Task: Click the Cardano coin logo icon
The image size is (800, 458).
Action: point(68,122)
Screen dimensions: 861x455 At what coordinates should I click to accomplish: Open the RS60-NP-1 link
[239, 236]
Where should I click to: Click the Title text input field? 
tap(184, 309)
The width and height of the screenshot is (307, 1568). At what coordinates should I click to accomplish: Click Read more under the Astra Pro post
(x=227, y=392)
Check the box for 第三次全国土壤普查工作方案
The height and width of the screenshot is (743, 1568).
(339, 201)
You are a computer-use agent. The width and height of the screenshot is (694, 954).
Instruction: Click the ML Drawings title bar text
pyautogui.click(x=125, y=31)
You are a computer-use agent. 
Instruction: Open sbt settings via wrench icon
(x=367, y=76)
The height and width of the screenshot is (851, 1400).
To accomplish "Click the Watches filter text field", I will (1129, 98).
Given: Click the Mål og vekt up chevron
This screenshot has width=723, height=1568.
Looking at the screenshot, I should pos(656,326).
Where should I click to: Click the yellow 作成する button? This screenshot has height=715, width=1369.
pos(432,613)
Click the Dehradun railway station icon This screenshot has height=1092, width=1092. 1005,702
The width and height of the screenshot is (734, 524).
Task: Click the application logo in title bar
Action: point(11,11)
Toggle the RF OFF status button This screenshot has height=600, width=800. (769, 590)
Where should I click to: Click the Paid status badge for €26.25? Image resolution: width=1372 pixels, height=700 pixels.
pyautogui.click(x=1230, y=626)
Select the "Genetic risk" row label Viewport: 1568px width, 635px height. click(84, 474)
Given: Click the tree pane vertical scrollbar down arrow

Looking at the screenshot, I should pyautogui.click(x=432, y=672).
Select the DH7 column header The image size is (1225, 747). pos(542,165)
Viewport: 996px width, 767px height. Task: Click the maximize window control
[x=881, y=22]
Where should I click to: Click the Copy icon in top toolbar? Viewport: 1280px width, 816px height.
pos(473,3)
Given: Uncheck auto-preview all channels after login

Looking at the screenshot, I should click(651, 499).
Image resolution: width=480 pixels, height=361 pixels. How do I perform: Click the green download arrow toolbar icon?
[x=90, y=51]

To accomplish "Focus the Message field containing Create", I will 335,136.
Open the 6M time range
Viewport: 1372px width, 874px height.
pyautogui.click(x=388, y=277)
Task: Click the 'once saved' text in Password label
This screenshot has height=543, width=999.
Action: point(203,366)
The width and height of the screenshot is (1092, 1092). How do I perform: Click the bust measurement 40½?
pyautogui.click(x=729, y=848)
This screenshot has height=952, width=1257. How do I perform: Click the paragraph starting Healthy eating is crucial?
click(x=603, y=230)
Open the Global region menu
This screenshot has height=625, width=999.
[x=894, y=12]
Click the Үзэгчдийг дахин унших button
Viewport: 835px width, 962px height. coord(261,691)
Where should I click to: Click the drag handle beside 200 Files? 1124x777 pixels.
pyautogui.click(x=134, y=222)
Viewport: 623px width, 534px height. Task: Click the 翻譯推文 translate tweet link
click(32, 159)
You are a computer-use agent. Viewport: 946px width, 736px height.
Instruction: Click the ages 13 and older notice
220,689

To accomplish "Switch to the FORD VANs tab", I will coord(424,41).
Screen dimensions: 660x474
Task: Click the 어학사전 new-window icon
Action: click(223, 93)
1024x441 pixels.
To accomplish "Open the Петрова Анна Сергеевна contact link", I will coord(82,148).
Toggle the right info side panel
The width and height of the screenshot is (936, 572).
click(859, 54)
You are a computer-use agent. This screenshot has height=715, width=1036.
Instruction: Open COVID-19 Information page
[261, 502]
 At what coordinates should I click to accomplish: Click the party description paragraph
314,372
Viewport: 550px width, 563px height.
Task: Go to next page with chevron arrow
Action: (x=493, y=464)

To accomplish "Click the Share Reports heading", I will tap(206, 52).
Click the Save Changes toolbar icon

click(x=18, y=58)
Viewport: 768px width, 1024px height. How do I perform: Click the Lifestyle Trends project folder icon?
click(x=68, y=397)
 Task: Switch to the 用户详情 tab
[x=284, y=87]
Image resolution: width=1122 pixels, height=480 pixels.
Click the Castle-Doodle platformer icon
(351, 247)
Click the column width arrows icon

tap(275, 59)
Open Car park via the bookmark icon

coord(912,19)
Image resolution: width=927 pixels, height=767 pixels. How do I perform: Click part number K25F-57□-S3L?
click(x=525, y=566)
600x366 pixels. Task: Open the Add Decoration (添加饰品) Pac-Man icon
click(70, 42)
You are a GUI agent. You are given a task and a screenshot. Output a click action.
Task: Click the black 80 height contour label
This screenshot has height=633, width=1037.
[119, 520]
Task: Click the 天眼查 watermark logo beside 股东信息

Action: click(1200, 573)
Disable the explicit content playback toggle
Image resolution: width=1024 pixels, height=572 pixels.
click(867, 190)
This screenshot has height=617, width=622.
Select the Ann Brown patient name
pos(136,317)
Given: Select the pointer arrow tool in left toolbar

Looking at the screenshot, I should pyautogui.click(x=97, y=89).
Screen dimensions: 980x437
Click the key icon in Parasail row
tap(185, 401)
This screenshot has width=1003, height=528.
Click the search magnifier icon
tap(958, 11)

EXERCISE INSTRUCTIONS: Go through the lines above and count those that include "label"; give the total and nothing more.

THE ANSWER: 3